Jestem na nie!
2006-06-18 21:40:58Szanowana, pełna rodzina. Dzieciństwo otulone miłością, podstawówka pełna nieustannych sukcesów. Dojrzewanie spokojne, bez uciekania z domu. Pierwszy pocałunek, olimpiady, inicjacja, matura zdana na 5. Mało oryginalne, ale opłacalne i prestiżowe studia, mąż, dwójka planowanych dzieci, bo przecież po trzecim możesz nie wrócić do figury. Żadnych niespodzianek. Piękny domek, czyste paznokcie, skarpetki i ogródek. A w ogródku krzewy ozdobne: azalie i tuje.
Oto marzenie wielu. Obraz, który wywołuje we mnie zaciekły bunt. Jak zacietrzewiony dwulatek mam ochotę tupnąć nogą: NIE, nie i jeszcze raz nie!!!
Nie dam się wstawić do salonu, jako partnerka życiowa, matka i strażniczka ogniska domowego, tuż obok stolika na telewizor. Nie sprzedam swojej duszy, swojej oryginalności, aspiracji za cenę luksusu i pozycji społecznej! Nie wsadzę się w schematy budzące szacunek otoczenia - już wolę, aby patrzono na mnie z niepokojem, zgorszeniem, pogardą. Nie mam zamiaru zostać stateczną matroną, a emeryturę spędzić oglądając seriale telewizyjne! Przemawia przeze mnie zapał i idealizm. Oto jednak nadchodzą ci - Stateczni, by ściągnąć mnie na ziemię: rozgoryczeni, dojrzali, mądrzy. Oni wiedzą lepiej. Z łatwością przekonają siebie samych, że jestem gówniarą, której tyrady należy kwitować politowaniem. Życie mi jeszcze nie dokopało, nie zderzyłam się z rzeczywistością, awanturuję się zamiast dokleić do twarzy uprzejmy uśmiech i ściągnąć łokcie ze stołu, jak dobrze wychowana dziewczynka. Dla wszystkich ich oczywiste jest jednak, że prędzej czy później schowam pazurki i z radością dołączę do szanownego grona - z garażem, stale opłacanym ZUS-em i xx-calowym telewizorem. Gdy tylko rozwieje się słodka ułuda, naiwne wyobrażenie o różowym życiu pomocna dłoń podniesie mnie z klęczek (gdzie będę zawodzić „czemu ja?” - jak każdy romantyczny głupiec) i przeniesie w cudowny, bezpieczny świat zamkniętych kółek i braku moralnych dylematów. Chciałoby się westchnąć patetycznie: ach, wy Stateczni, którzy „żyjąc, już umarli w chwili, gdy porzucili marzenia”…

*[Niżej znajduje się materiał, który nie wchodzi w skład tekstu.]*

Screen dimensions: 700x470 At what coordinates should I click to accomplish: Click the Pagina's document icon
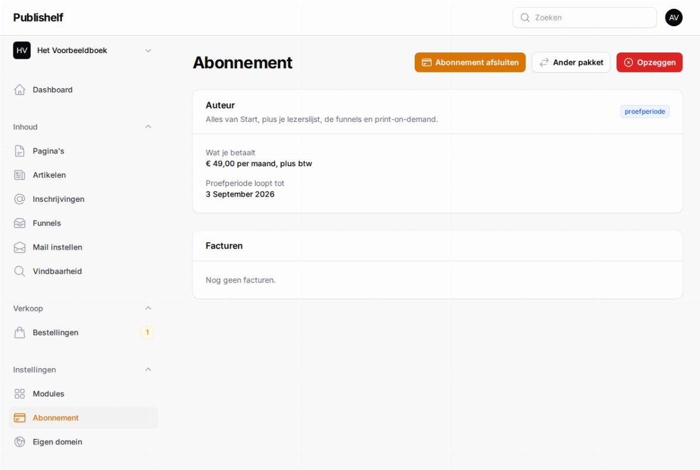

Bo ja chcę wystawiać się na razy. Masochizm? Może trochę. Ale co cię nie zabije - to cię wzmocni. Z kolan wstajesz pokaleczona i silniejsza. Swoje życie mam zamiar przeżyć, a nie przespać. Żadnych tabletek na uspokojenie. Jedyne co do tego jest potrzebne to odwaga... W sukurs idzie mi literatura i różnego rodzaju maksymy. "Niech zawsze znajdzie się coś, czego będziesz szukać, czego będziesz pragnąć. Niech twoje życie nigdy nie skostnieje!” - brzmiał jeden z wpisów do mojego pamiętnika. Mniej więcej to samo zaleca w dedykacjach mój ukochany autor Jonathan Carroll, podpisując swoje dziełka magii: „nie przestawaj dążyć, nie przestawaj marzyć!”. Czyli żyj z pasją. Szukaj miłości, a kiedy ją znajdziesz nie oczekuj, że będzie trwać sama z siebie. Walcz o nią, podlewaj regularnie, podsycaj, pielęgnuj. Najgorsze co może cię spotkać, to nie życie: ból, desperacja, krew, zachody słońca, ale jego brak - pozbawienie się doznań, nałożenie sobie woalu wygody, podłożenie poduszki dostatku, która amortyzuje wszelkie upadki, kiedy to sensem staje się pokazanie się na mieście w nowym samochodzie. Bezduszne snucie się od jednej drogocennie udekorowanej ściany do drugiej, to nie dla mnie. Zawsze znajdę miejsce na marzenia i ich realizację. Przynajmniej taki mam plan. Siląc się na te oklepane mądrości, życzę wszystkim odwagi. Carpe diem! moi Drodzy, moje Drogie zwłaszcza, carpe diem!